I know that this was cute 20 years ago, is mildly concerning now, and will be de rigueur if I make it to 90. Provided the actual chatter stays at a minimum, I can keep the crazy at bay. But to be safe,  if you ever see me on a train, you might not want the seat right next to me. Just in case...

Wednesday, October 26, 2011

Fun With Facebook

I started visiting Facebook frequently earlier this year because social media moved from a back burner to a front one in my job, and I needed to understand the communication options it offered.

Like others, I reconnected with school friends and family members. I knew better than to try to friend my 18-year-old nephew, even though I'm dying to see what he puts on his page. (Or not...yeah, probably not.)

I even suffered for awhile from Facebook envy - you know, where everyone else's life looks so much better than your own that you want to either jump off a bridge or start staging pictures of yourself in gorgeous locations, surrounded by people who look like they adore you and find you absolutely hilarious (and who, by the way, are not nearly as attractive as you are).

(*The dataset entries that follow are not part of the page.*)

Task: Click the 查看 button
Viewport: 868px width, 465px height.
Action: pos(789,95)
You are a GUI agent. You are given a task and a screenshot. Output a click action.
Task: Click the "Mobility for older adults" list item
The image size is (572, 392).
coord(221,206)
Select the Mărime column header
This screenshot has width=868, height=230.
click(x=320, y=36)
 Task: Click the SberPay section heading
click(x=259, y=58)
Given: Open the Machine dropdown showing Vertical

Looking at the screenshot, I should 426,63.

But I'm over that, and now I revel in the unintended humor and the inadvertent hiccups from people's posts. Like the dad with his 8-year-old daughter sitting on his lap who titled the photo "Date Night." Or my colleague's young son who didn't know the full meaning of his observation when he wrote, "Facebook is like jail, you sit around and waste time, write on walls, and get poked by people you don't know." Or the guy who congratulated a female pal on the new fellow in her life after seeing she'd posted a different profile picture, and she said, "What? That's my friend Emily!" (Note to Emily: I might have made the same mistake. Except that the necklace and earrings tipped me off.)

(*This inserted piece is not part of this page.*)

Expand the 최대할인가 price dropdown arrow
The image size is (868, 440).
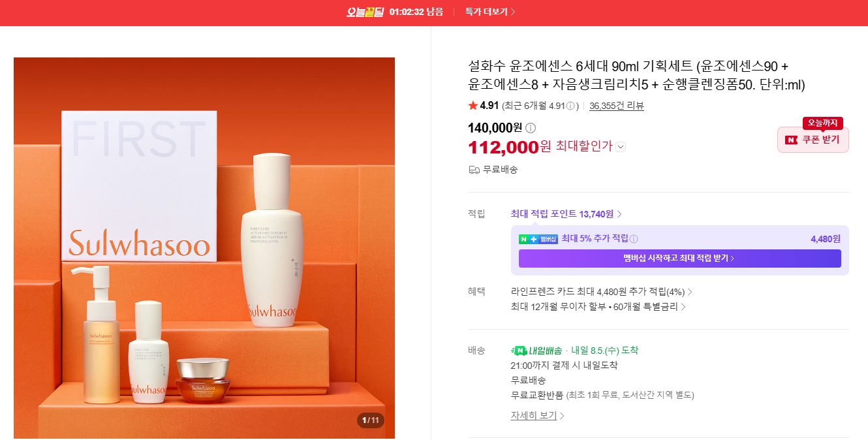pyautogui.click(x=621, y=147)
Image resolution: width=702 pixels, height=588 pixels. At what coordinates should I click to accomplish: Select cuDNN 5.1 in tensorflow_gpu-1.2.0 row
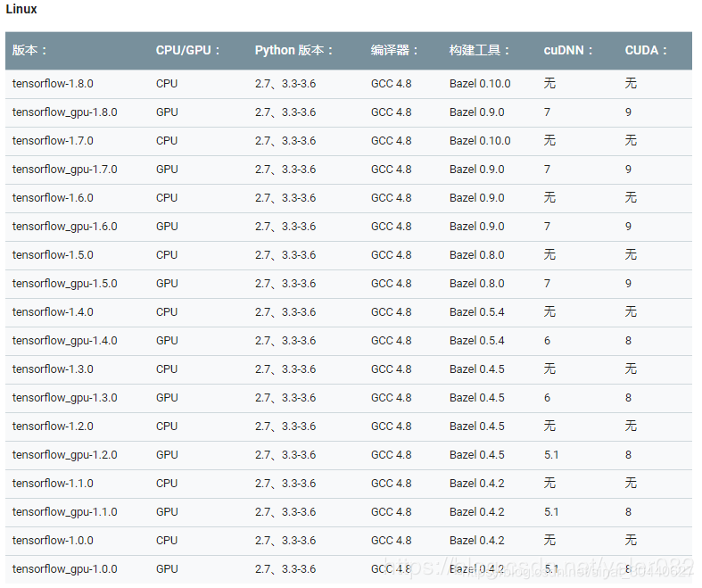[551, 455]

And don't even get me started on the uproar that occurred when a few fastballs were thrown at us with the "new Facebook," and oh, the torture: we all had to LEARN something else about how to post on a FREE service. If we could have harnessed that indignation and energy, we could have changed the world. In a week. 

Still, it's good to know that this platform is there to immortalize pictures of our drinks and appetizers; count the days down to our vacations; increase the audience for YouTube videos of salsa-dancing dogs; and help us publicly humiliate ourselves, because lord knows we weren't doing a good enough job on our own. Ah, Facebook. Can't live with ya, can't kill ya.

Sunday, October 23, 2011

She's So Vein

Now showing: Shawshank Redemption
On many a weekend morning at 7:00 a.m., I head out to Parklawn Drive in Rockville for a film fix.

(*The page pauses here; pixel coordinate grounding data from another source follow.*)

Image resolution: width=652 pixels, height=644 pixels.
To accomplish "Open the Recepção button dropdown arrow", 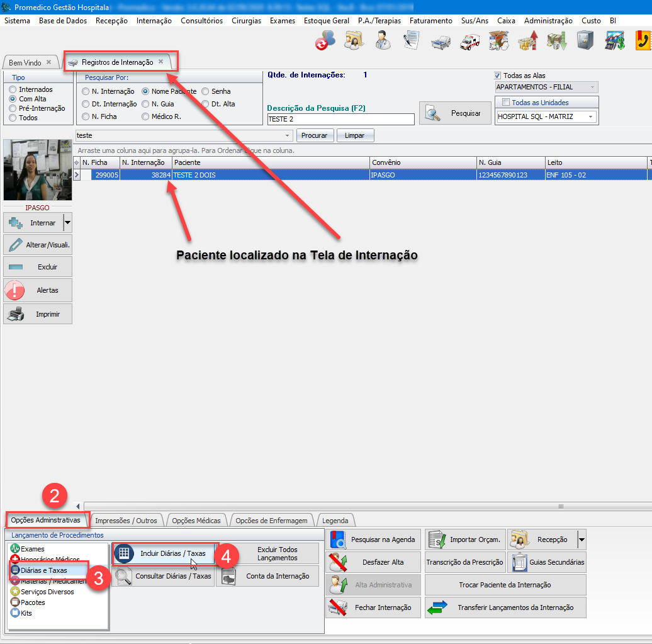I will (x=582, y=539).
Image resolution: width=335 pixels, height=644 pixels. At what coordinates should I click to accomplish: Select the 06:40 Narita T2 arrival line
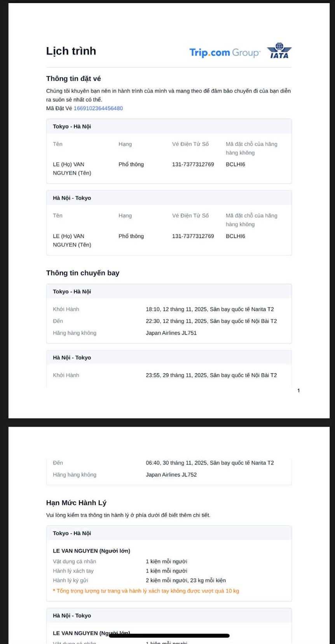tap(209, 463)
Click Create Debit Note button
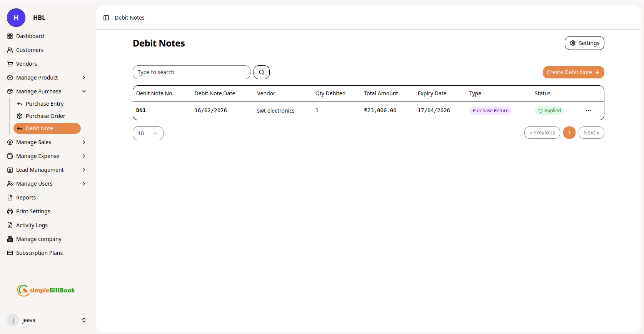Image resolution: width=644 pixels, height=334 pixels. [573, 72]
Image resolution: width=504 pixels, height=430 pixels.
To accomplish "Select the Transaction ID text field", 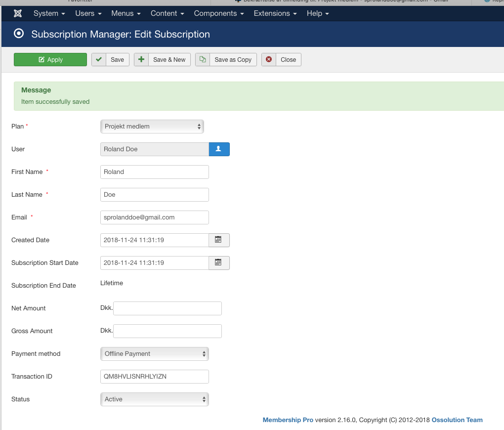I will [x=154, y=376].
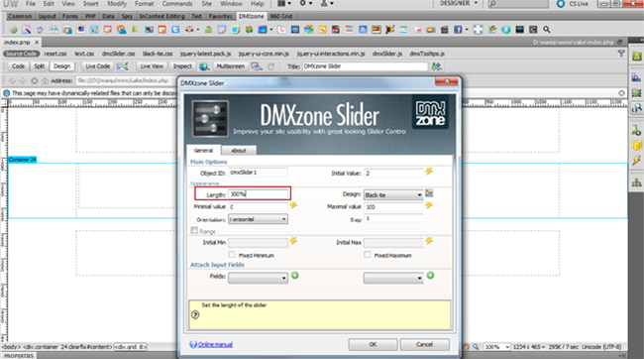The image size is (644, 359).
Task: Open the Orientation dropdown
Action: point(258,219)
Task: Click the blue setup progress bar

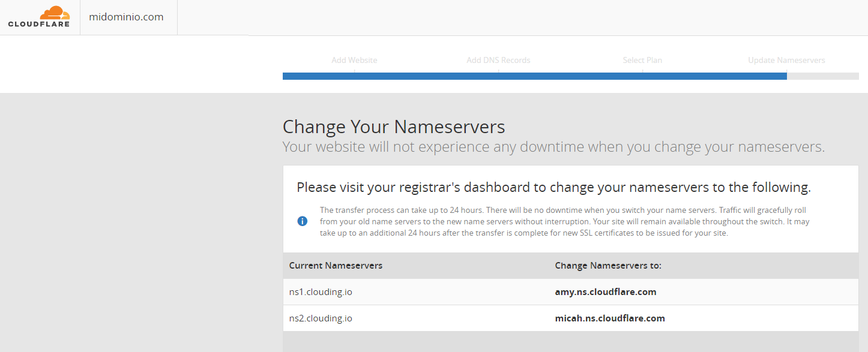Action: click(534, 76)
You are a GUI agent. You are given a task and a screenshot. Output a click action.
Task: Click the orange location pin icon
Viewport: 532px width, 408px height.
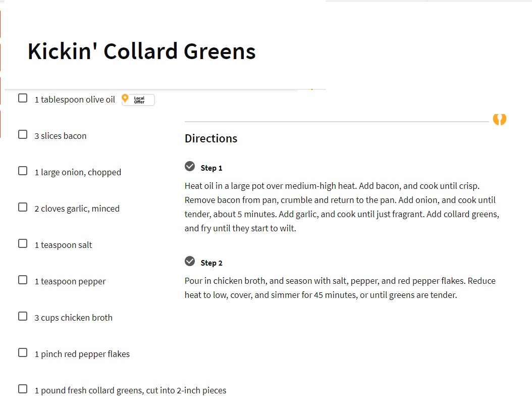click(125, 98)
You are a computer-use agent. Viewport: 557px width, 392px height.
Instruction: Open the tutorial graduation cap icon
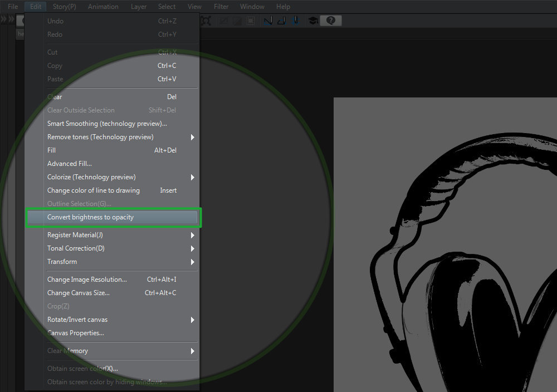tap(313, 21)
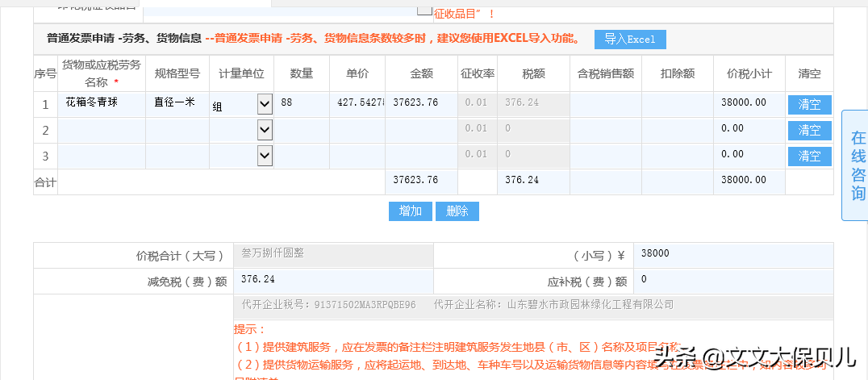Click the 金额 field showing 37623.76 in row 1

(421, 104)
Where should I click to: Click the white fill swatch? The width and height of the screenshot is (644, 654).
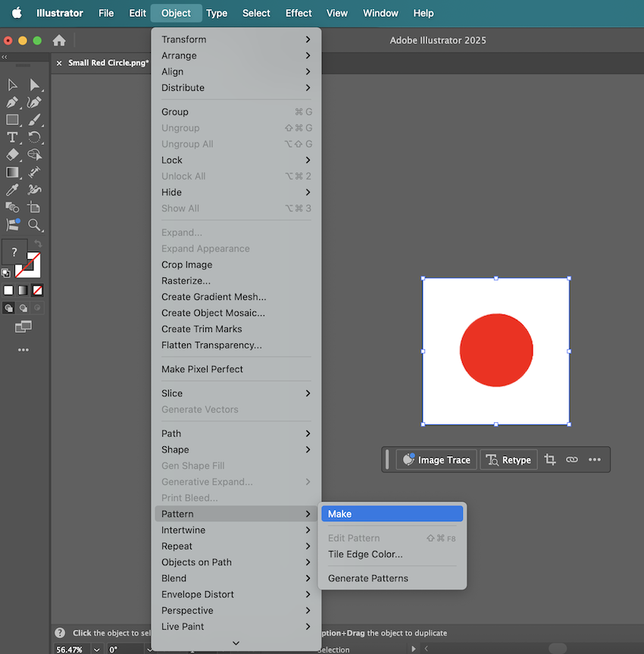click(10, 289)
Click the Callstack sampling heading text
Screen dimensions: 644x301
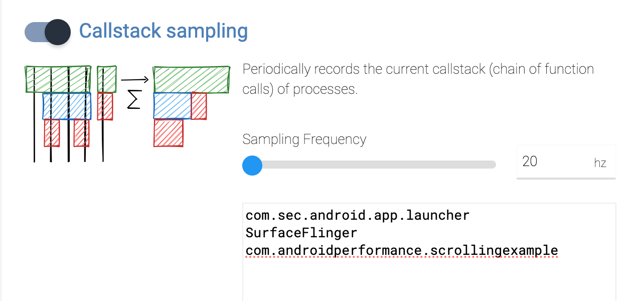point(164,31)
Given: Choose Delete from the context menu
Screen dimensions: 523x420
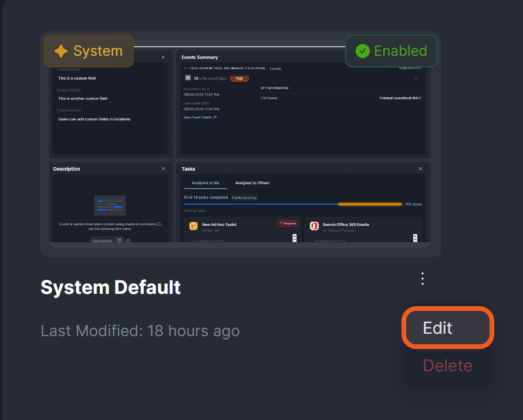Looking at the screenshot, I should 448,365.
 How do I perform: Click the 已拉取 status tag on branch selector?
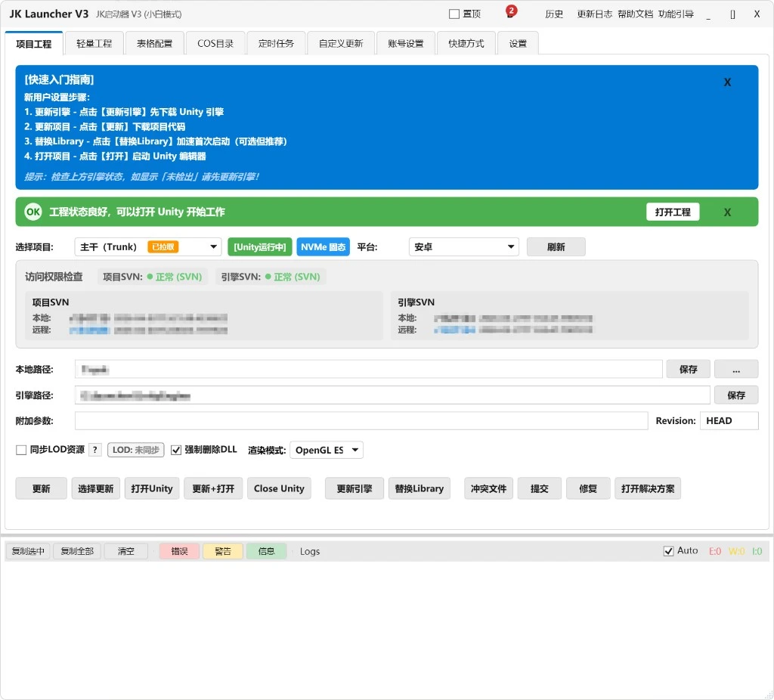[x=164, y=246]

If you're a treasured friend or close acquaintance of mine, you likely have received one of my "go give blood!" e-mails over the years. I'm a big proponent of blood donation: it helps cancer, burn, sickle cell and other diseased patients, as well as accident victims and newborns; it doesn't take long; our bodies replenish quickly; and if you are someone with the best intentions toward volunteer work (who doesn't get to it as often as you'd like), it's a big check mark in the charitable outreach column.

I've been donating since I was 18, when my friends and I would go out for drinks afterward (precisely because the nurse told us not to). About a year ago, I was asked to switch from whole blood donations to platelets. It's more of a time commitment - about three hours from intake to finish, instead of the hour or so it takes to give whole blood. And you can give platelets every two weeks, rather than two months. But the person who called me must have known my two soft spots:
1. Flattery: Apparently my blood has so many platelets that just one of my donations is like 2.5 or 3 of another person's. So of course I must share my riches with the universe, right?
2. I get to watch a MOVIE!: Turns out my Red Cross visit isn't much different from the kid who goes to Cartoon Cuts and doesn't squirm under the scissors because he can have a dose of Tom and Jerry. Put a good movie on, and I wouldn't notice if you drained me dry. Until, of course, the movie's over.

There are some other benefits, too - the Red Cross staff I see on my platelet mornings are some of the nicest people I know, and I can call for blankets and drinks of water and to have my shoes removed and my head scratched and my headphones adjusted in a way that doesn't work for me at home (maybe because both of my arms aren't hooked up to IV lines there).

But at the root of it all - no kidding around - I love knowing that over the years, no matter how flawed I may be as a human being, something of mine that was so simple to give may have helped out in such a remarkable way - perhaps in a national emergency, or for a child battling leukemia. And in a world where we can find so many differences between us, I am grateful that our blood doesn't make those distinctions. It just heals. And that beats watching a movie any day.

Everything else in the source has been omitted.